IST offers a flexible Ph.D. program that can be tailored to fit your research interests. All students build a broad understanding of the interdisciplinary methods that comprise information sciences and technology research, but at the same time develop in-depth expertise in specific research topics. Interdisciplinary breadth is obtained through core courses and research methodology; in-depth expertise is acquired through specialized research courses and personal research activities. These general requirements are summarized in the requirements table; information on specific courses listed in the table can be found in the IST graduate course listings provided as part of Penn State’s Graduate Bulletin.
In addition to coursework, the Ph.D. program includes several milestones:
- The first is the candidacy exam, taken after the first year of study. In this college exam, we assess a student’s ability to understand and apply critical thinking across several different disciplinary perspectives, and to demonstrate proficiency in research writing and speaking.
- The comprehensive exam is taken when the student has developed and is prepared to defend a dissertation proposal.
- The final defense occurs when the student defends his or her completed dissertation project to his committee and other interested parties. A complete discussion of these milestones and other relevant issues can be found in the .
The dissertation is a major component of all Ph.D. programs and generally requires about two years to complete. The topic and nature of IST dissertations vary greatly as would be expected of an interdisciplinary program. For examples, please browse the information about recent alumni.

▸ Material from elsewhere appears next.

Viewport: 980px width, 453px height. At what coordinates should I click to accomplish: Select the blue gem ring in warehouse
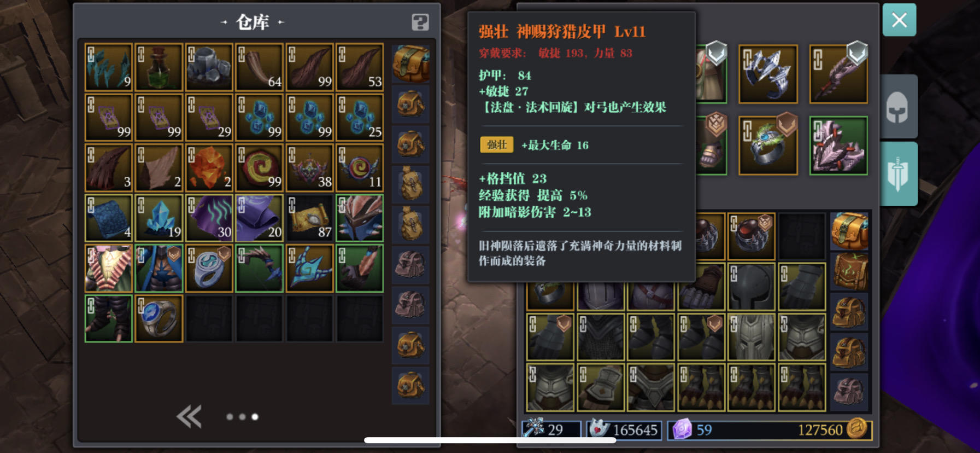point(159,319)
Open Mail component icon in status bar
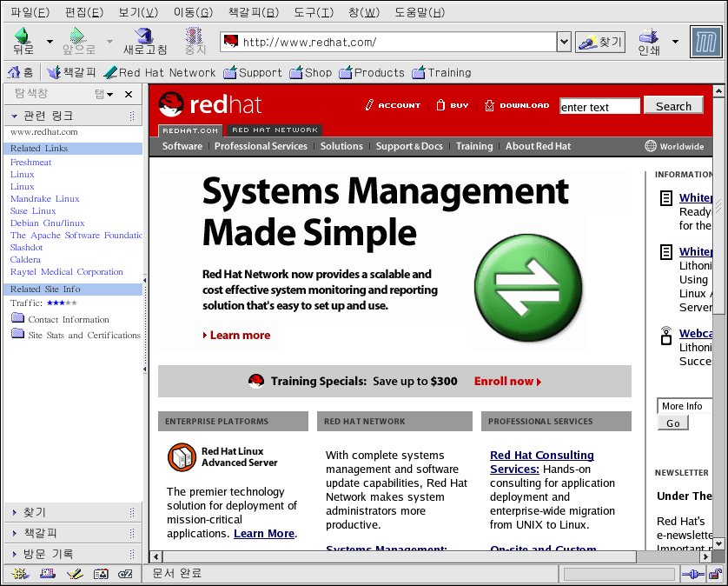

Most IST Ph.D. students are funded for at least four years, through a combination of teaching assistantships, research assistantships, and other fellowships. The funding available for a given student is specified in the offer letter and may change from year to year depending on funds available. Assistantships and fellowships include a stipend sufficient to cover living costs in this region, a tuition waiver, and access to university-provided health benefits.
In addition to the assistantships available for Ph.D. students, IST often provides additional competitive funding to travel to professional events (e.g., conferences or workshops). Typically these funds are provided for students who are making presentations at the event, particularly advanced students who are on the job market. Other travel funds may be available from advisors or research sponsors.

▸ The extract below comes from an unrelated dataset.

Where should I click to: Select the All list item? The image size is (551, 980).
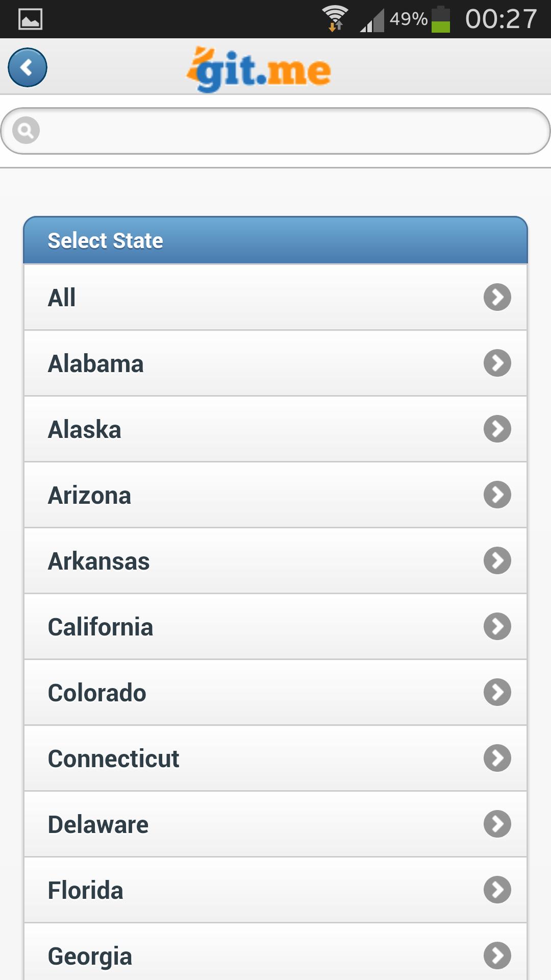coord(276,297)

Each Ph.D. student is given a desk and working space within the IST building. In some cases this is a shared student office space; in others the students are housed in research labs. Computer equipment including printers, etc. is also available if needed, either through IST or research supervisors.
In addition to individual or shared research labs, IST is host to four University Centers:
- Center for Human-Computer Interaction
- Center for Cyber-Security, Information Privacy, and Trust
- Center for Network-Centric Cognition and Information Fusion
- Center for Enterprise Architecture
As University Centers, the scope of these research units extends beyond individual faculty or labs and includes extensive interaction with research groups across the university and beyond.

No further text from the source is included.